● **SELECTED TEXT**:
THE RETURN OF THE EULOGISTS TO THE POLITICAL ARENA IN IRAN

Raz Zimmt*

 

Last week Iranian media reported that Mahmoud Karimi, one of the most prominent religious preachers in Tehran - known in Iran as maddahan (eulogists) - pulled his pistol and fired at a young couple who accidently crashed his car. Despite the circulation of contradicting versions of this incident, it re-fueled the public debate in the Islamic Republic about the political and social status of the maddahan.

 

In recent months two other populist preachers publicly criticized President elect Hassan Rouhani and the chairman of the Expediency Discernment Council, Ali-Akbar Hashemi Rafasanjani. In October 2013, Tehran-based preacher Mansour Arzi strongly attacked Rafsanjani and expressed wishes for his death. During a religious ceremony in Tehran, Arzi addressed the reservations recently raised by Rafsanjani concerning the slogan “Down with the USA,” and stated, “If only God would bring about [Rafsanjani’s] death!” (Entekhab, October 15, 2013). Several days later, preacher Sa’id Haddadian discussed the possible ministerial appointment of J'afar Towfighi as Minister of Science and Higher Education. Haddadian, one of the representatives of Supreme Leader, Ali Khamene’i, on the board of Tehran University, cautioned the President not to appoint ministers who had been involved in the riots that erupted after the presidential elections of 2009. He also cautioned Majlis members not to ratify this appointment in case it is submitted for their approval by Rouhani (Entekhab, October 17, 2013). Such statements offer additional evidence of the growing resonance of the “eulogists” in Iran’s domestic political arena, a phenomenon that began to gather momentum since the mid-1990s and increased during Ahmadinejad's administration (2005-2013).

● **PROVIDED DATA**:
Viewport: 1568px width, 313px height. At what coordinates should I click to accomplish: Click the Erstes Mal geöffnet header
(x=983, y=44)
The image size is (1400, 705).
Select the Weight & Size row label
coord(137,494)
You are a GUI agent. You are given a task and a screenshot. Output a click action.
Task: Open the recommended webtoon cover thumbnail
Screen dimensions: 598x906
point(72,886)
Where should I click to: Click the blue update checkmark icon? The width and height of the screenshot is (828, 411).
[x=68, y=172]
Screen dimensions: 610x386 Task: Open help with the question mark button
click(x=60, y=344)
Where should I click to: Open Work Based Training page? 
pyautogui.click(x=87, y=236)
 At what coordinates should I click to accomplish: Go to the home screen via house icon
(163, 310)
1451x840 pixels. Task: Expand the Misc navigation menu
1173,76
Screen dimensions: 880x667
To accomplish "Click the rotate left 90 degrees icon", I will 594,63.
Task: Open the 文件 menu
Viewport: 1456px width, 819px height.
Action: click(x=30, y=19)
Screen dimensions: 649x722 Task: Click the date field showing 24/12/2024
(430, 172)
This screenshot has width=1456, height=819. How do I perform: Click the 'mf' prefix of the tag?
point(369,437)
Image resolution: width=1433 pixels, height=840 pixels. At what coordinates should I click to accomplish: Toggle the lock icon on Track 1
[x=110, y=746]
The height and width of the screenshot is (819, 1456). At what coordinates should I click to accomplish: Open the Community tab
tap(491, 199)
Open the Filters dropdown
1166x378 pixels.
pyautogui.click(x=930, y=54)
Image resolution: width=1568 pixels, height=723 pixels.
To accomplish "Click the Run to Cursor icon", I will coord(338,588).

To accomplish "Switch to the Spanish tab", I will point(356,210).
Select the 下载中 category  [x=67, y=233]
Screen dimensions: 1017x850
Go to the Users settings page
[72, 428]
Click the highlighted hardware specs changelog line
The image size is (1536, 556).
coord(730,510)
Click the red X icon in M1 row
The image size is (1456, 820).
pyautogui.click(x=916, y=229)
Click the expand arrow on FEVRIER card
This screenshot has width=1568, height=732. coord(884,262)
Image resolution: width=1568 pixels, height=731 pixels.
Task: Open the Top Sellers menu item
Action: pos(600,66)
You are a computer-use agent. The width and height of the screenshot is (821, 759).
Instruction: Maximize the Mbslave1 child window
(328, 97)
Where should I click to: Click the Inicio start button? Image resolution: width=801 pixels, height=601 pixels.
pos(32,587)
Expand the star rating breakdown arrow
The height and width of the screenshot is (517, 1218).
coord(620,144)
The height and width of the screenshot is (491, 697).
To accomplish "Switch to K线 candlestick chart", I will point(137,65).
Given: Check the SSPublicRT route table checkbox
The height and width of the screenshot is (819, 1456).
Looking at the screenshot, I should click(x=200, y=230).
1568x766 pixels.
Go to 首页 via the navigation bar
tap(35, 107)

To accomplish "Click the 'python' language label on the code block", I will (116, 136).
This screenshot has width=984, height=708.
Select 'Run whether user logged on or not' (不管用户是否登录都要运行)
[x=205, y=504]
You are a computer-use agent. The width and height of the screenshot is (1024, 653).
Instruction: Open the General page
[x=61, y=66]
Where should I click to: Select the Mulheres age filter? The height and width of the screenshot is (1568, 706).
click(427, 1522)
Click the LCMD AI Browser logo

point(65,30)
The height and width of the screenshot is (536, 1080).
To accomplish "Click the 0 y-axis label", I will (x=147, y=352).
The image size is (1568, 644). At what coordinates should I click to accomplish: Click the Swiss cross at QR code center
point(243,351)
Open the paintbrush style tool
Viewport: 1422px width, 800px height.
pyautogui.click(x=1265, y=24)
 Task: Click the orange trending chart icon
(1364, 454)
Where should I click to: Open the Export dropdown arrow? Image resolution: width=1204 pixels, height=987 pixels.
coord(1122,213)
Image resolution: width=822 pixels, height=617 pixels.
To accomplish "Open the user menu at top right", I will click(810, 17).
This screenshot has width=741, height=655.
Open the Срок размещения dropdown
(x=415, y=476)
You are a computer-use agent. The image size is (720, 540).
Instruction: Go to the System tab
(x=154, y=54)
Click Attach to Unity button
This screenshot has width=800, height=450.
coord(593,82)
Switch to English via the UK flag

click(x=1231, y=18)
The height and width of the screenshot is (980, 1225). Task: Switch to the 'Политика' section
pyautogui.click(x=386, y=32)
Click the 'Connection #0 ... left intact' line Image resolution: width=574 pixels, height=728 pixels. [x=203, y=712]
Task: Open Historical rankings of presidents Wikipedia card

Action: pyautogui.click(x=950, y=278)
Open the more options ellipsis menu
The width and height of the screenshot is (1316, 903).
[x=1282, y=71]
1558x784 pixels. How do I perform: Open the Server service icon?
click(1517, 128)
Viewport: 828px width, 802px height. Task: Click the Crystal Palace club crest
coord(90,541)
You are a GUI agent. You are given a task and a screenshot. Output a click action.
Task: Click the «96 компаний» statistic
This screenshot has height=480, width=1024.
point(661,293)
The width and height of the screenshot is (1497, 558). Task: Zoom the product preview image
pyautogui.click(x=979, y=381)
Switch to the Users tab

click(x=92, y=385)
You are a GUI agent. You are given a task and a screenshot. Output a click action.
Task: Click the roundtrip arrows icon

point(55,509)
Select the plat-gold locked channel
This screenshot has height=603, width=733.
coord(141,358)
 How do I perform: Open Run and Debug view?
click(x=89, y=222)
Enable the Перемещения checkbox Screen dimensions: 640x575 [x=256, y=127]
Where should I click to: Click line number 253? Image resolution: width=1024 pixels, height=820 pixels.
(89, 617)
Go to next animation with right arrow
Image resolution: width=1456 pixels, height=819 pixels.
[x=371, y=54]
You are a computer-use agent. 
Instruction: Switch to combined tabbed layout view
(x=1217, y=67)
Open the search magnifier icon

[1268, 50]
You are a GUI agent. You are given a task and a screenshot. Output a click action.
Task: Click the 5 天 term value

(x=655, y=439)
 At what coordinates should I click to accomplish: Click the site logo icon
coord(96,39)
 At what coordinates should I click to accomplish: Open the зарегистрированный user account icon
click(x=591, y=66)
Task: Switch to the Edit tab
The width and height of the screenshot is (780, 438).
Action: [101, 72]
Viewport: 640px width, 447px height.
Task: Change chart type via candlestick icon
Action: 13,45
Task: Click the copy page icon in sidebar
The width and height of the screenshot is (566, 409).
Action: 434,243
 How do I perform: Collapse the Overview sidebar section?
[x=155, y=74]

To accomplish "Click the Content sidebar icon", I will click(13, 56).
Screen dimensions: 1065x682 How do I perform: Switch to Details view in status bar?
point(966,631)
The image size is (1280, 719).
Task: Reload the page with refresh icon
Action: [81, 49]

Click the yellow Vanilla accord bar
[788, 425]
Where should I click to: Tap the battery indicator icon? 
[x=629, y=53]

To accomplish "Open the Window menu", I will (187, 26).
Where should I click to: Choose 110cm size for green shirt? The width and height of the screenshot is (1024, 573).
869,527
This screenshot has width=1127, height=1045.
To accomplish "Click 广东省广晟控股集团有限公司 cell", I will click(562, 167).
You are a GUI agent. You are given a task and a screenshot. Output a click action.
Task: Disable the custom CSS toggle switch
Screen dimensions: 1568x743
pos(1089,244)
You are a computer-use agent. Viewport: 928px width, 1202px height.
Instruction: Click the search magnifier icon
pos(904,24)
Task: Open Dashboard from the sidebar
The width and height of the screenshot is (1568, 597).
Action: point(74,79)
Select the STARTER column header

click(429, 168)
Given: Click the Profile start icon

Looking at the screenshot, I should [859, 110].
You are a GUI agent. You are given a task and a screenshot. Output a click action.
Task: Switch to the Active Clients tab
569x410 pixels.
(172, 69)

● **EXERCISE OBJECTIVE**: Repeat word for word the part of the article on Iran's eulogists above, starting at "THE RETURN OF" and ending at "social status of the maddahan.".

● **SOLUTION TO THE EXERCISE**:
THE RETURN OF THE EULOGISTS TO THE POLITICAL ARENA IN IRAN

Raz Zimmt*

 

Last week Iranian media reported that Mahmoud Karimi, one of the most prominent religious preachers in Tehran - known in Iran as maddahan (eulogists) - pulled his pistol and fired at a young couple who accidently crashed his car. Despite the circulation of contradicting versions of this incident, it re-fueled the public debate in the Islamic Republic about the political and social status of the maddahan.